Ben Folds Five Rock the Showbox on February 4
In general we tend not to write previews of sold out shows. Given that tickets have already gone, it often seems pointless, unnecessary – and downright cruel. There’s no fun in reading about all the amazing things you’ll be missing.
Occasionally we make exceptions, however. The Ben Folds Five show at the Showbox at the Market on February 4 is one of them. Quite simply, this is a must-see show. Yes, it’s already sold out. Yes, the chances of you finding a ticket anywhere are ridiculously slim. But this is one show that you should beg, steal and borrow to see. And here’s why.
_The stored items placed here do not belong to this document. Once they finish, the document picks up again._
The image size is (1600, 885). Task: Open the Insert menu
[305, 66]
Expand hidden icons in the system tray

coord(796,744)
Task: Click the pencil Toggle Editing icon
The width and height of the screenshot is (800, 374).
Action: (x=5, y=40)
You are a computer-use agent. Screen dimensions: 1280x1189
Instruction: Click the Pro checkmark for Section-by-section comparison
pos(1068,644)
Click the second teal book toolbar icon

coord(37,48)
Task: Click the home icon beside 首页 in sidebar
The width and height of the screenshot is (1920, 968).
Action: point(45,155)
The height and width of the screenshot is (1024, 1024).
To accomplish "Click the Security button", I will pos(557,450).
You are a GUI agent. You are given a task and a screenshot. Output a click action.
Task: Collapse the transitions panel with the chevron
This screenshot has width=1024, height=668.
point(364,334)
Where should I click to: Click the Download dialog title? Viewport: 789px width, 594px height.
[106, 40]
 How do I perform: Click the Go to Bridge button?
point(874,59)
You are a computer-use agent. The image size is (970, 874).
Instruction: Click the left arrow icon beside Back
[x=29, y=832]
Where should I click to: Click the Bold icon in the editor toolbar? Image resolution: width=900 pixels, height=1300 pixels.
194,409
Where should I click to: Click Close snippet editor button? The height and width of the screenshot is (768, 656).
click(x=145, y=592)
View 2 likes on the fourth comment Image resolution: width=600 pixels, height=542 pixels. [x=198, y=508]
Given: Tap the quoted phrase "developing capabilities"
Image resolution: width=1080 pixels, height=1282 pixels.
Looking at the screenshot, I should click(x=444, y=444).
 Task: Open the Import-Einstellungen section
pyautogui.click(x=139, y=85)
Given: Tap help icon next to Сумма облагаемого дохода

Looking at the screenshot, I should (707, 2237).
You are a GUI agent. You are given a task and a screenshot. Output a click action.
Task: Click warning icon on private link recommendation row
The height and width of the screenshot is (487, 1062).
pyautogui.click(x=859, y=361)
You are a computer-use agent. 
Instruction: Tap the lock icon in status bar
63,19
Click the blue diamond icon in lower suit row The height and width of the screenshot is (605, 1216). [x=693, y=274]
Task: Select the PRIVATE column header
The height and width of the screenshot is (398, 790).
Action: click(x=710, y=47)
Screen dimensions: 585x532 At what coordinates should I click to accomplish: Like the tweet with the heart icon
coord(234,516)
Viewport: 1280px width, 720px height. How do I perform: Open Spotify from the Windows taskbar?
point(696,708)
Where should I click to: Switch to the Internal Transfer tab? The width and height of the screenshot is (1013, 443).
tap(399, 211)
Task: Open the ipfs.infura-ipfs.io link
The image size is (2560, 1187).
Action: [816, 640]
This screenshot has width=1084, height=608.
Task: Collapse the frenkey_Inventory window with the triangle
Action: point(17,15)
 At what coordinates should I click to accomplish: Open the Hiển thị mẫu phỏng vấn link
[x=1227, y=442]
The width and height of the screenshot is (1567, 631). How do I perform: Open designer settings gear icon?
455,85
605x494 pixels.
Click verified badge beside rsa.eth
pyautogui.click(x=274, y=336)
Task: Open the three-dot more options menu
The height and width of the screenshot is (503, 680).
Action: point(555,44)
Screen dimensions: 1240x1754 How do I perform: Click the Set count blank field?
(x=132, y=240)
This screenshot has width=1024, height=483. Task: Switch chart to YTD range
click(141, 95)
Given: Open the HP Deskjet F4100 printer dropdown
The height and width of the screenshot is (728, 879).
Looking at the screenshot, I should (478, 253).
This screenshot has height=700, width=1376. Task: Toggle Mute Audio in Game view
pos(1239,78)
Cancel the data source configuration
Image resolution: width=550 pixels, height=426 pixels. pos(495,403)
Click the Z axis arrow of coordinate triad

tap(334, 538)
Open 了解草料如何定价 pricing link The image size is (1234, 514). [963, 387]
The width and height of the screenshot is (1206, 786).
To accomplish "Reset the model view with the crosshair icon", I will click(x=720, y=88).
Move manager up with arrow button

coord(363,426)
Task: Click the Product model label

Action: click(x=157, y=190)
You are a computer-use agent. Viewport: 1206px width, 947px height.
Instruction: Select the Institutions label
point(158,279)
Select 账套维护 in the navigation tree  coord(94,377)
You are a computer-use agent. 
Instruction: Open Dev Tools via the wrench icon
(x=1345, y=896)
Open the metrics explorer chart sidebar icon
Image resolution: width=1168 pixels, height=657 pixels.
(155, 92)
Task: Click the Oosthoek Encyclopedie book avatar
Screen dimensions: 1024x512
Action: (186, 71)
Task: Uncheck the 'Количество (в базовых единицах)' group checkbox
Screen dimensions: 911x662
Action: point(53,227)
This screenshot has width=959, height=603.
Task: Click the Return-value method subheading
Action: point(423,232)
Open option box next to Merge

Anyone who’s seen the Ben Folds solo shows in recent years will tell you that he’s the consummate performer. It’s not just that he invariably plays all the hits you want to hear, or that he has far more of those hits than your average piano-playing indie rock star. It’s not even that those songs truly soar when played live, proving once again that recorded music is no substitute for the real thing. Those are all good reasons. But they’re not what makes Ben Folds truly special. For that, you simply have to watch him on stage, entrancing the audience with every note, segueing between songs with effortlessly witty banter. Folds is an entertainer, plain and simple. From the personal subject matter of some of his songs to his unconventional musical arrangements, he’s a true original.
If you’re still not convinced, there are two other great reasons to do everything you can to be at the Showbox on February 4. The first is the size of the venue itself – this is a small, intimate show by Folds’ usual standards. Unless you happen to live opposite his studio, you won’t have seen him this up close and personal in a long while. The second is the return of Robert Sledge and Darren Jessee, the remaining two members of Ben Folds Five (and yes, there are only three of them – write that one up to Folds’ adolescent sense of humor). While the trio have still occasionally played together, they haven’t toured since the band split in 2000, and their new album The Sound of the Life of the Mind is a joyous treat. Who knows when they might tour again. Consider this a once-in-a-lifetime opportunity.
Of course, if they don’t play ‘Brick’ then everyone will be walking out of the Showbox fuming with disappointment. But I’m sure they know better than than. In Folds we trust.